Antiviral drugs are seen as essential requirements for control of initial influenza outbreaks caused by a new virus. This paper presents enzymatic properties and crystal structures of neuraminidase mutants from H5N1 infected patients that explain the molecular basis of observed resistance against the neuraminidase inhibitor Oseltamivir.
On the basis of the known crystallographic structures of 5000 'homo-oligomeric' complexes, this study derives plausible pathways for the emergence of ever more complex such assemblies during evolution. Using electrospray mass spectrometry, it is observed that the same pathways are followed on the shorter time-scale of protein assembly in vitro.
Hydrogen bonds have been widely assumed to be strongly stabilizing in membrane proteins. But in this work, interaction free energies were measured between eight hydrogen bonded side chains in bacteriorhodopsin and it was found that most make only modest stabilizing contributions. This suggests that views of membrane protein folding, evolution and function should reflect such weak polar side chain interactions.
Drosophila Argos is an antagonist of EGF receptor signalling that functions by binding and sequestering EGFR ligands. The structure of Argos bound to the EGFR ligand Spitz reveals that Argos engulfs the ligand using three related domains with structural resemblance to receptors for TGF-β and urokinase plasminogen activator.
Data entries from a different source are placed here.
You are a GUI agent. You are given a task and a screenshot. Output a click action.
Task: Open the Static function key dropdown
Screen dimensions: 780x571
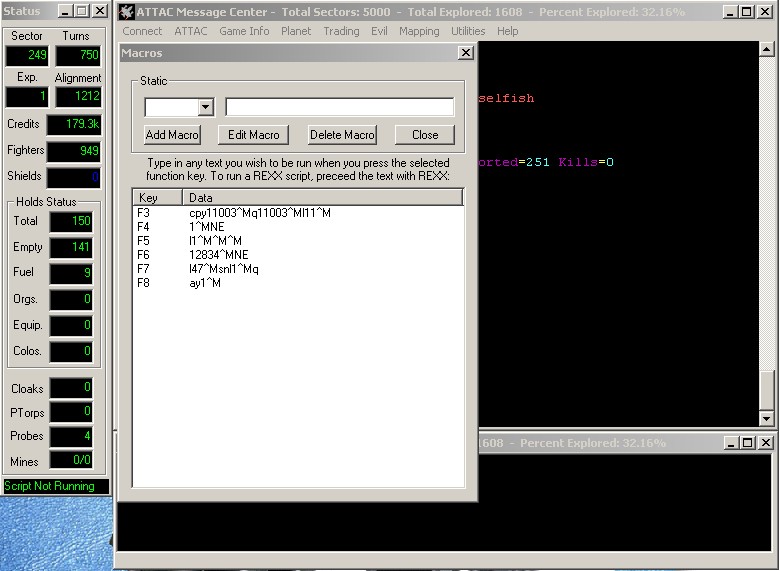point(205,107)

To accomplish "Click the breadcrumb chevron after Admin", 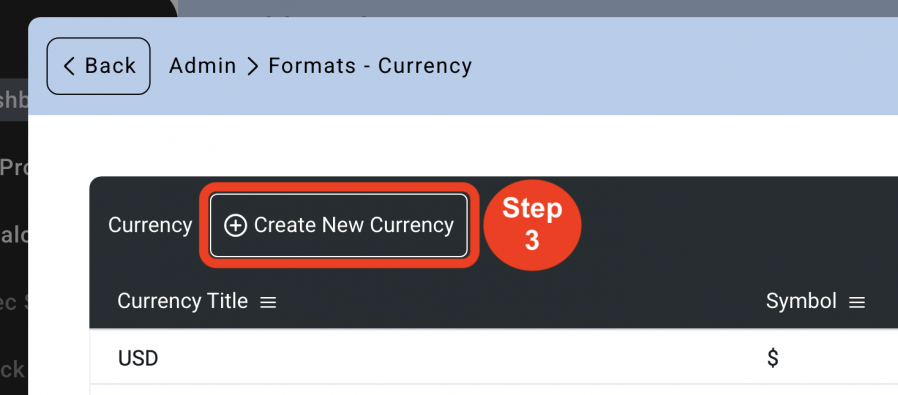I will (253, 66).
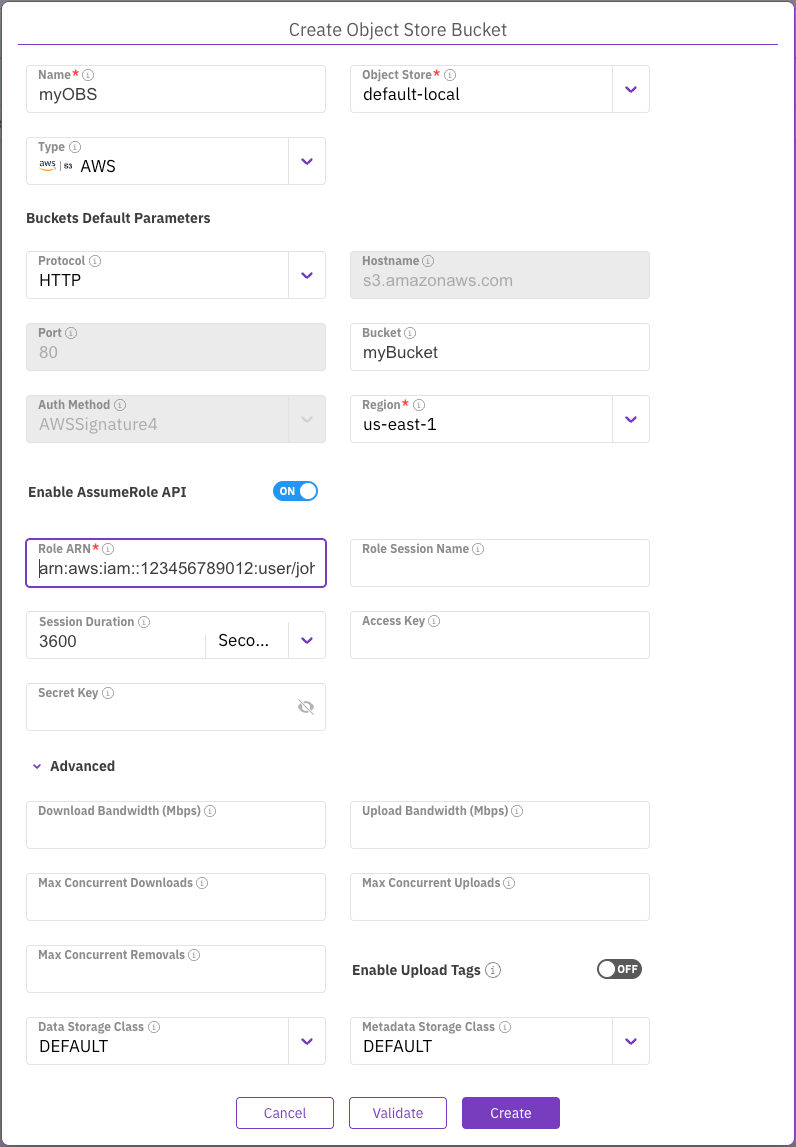
Task: Click the Enable Upload Tags info icon
Action: 493,970
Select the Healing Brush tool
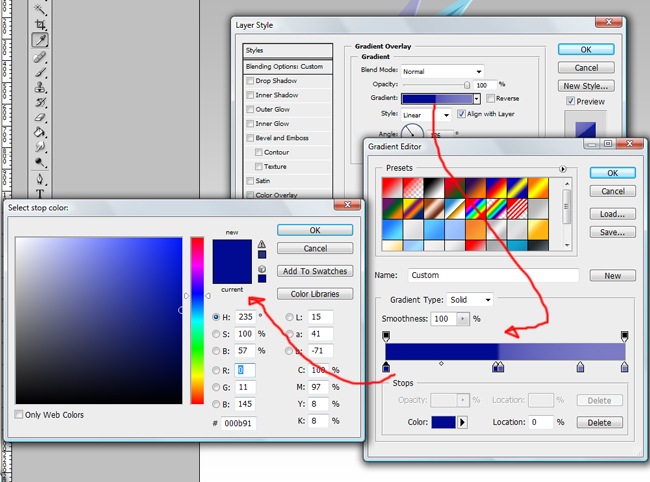The width and height of the screenshot is (650, 482). [41, 58]
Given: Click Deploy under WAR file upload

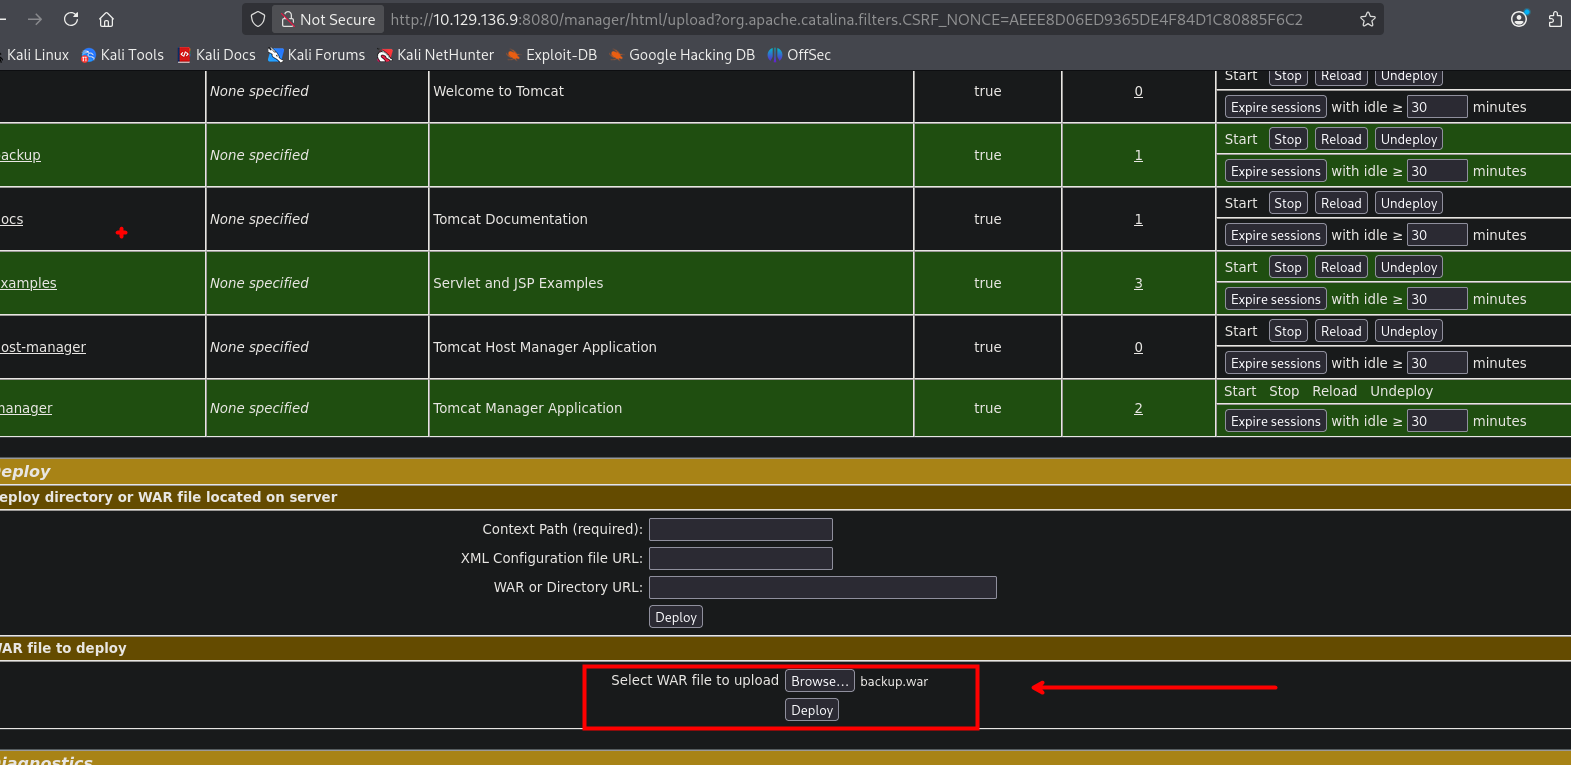Looking at the screenshot, I should tap(812, 710).
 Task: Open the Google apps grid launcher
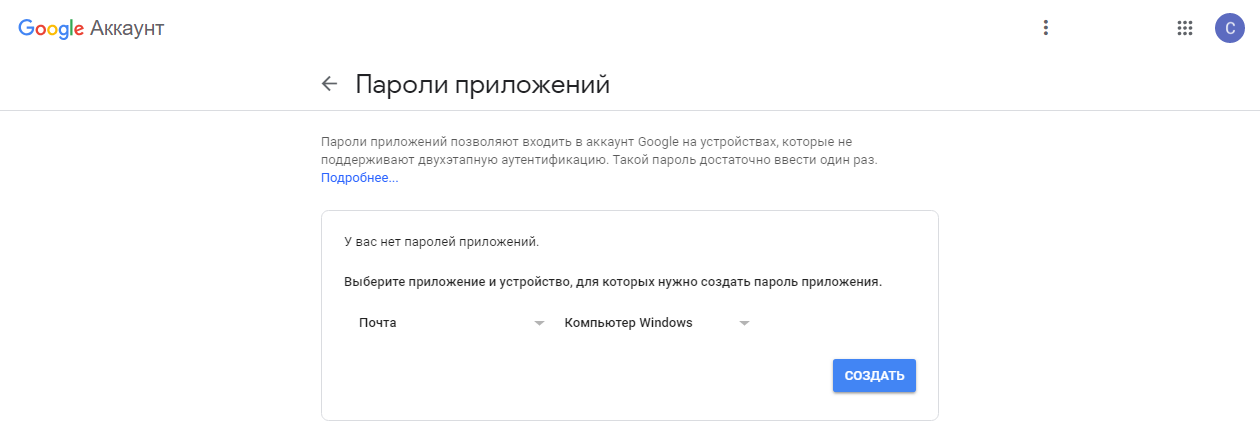(x=1185, y=28)
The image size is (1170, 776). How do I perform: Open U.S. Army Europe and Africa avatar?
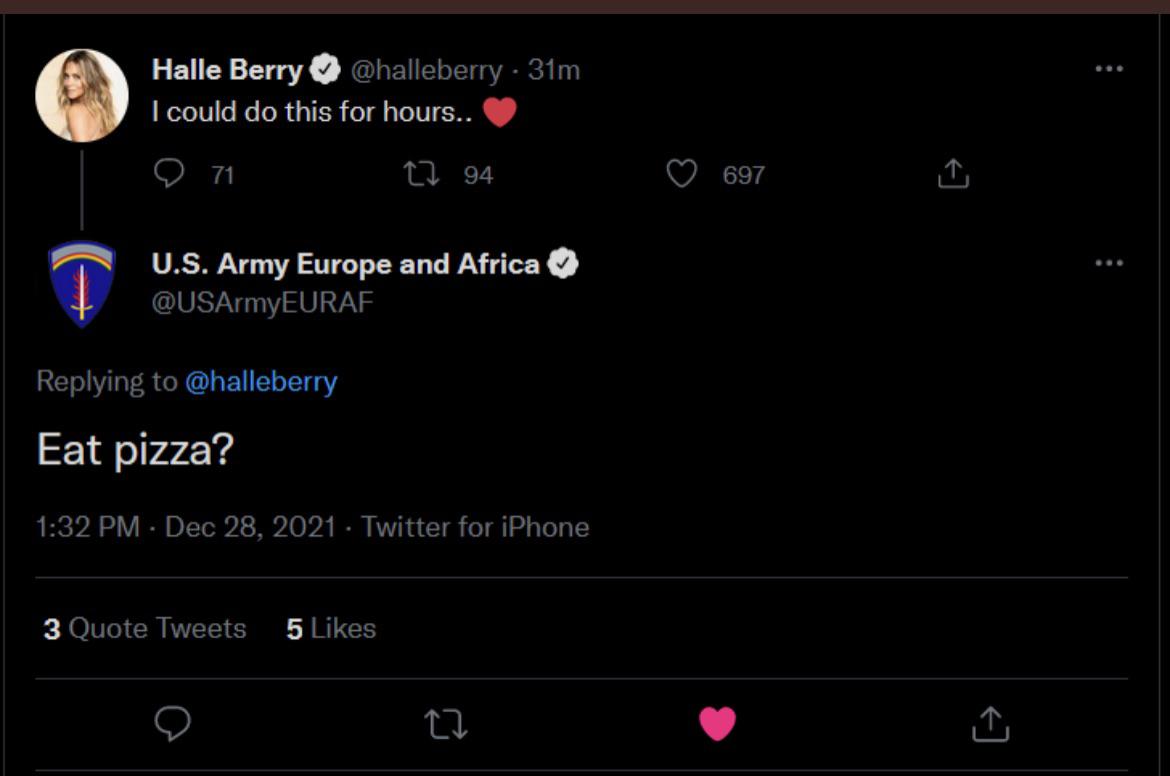[x=82, y=284]
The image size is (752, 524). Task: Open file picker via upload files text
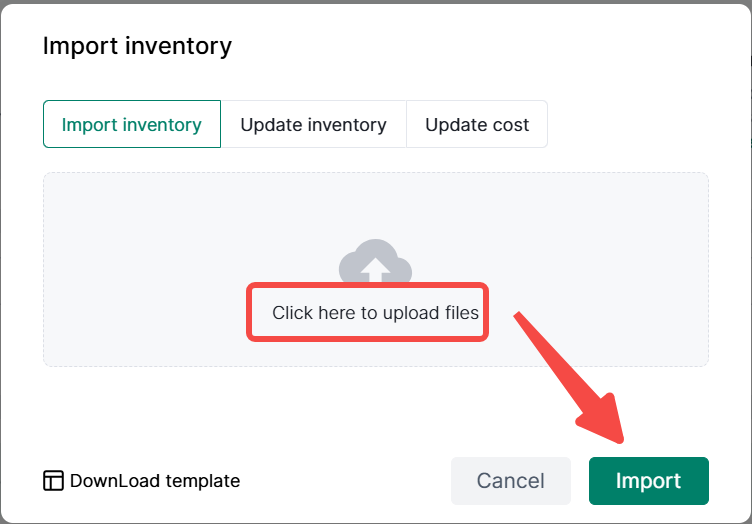point(375,313)
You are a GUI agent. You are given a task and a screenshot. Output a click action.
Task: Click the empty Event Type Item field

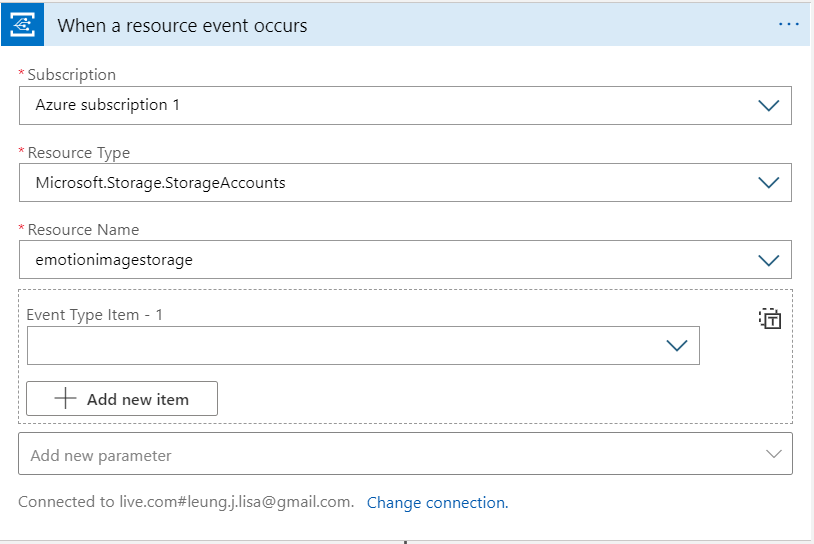340,345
The 5′ and 3′ ends of eukaryotic mRNAs are brought together to form a closed loop, which helps stabilize the mRNA and facilitates translation. There are two distinct closed loops formed in yeast, which differ in the form of the ribosome that is bound. The form containing the full ribosome is also surprisingly associated with termination factors, even though termination is not required for loop formation.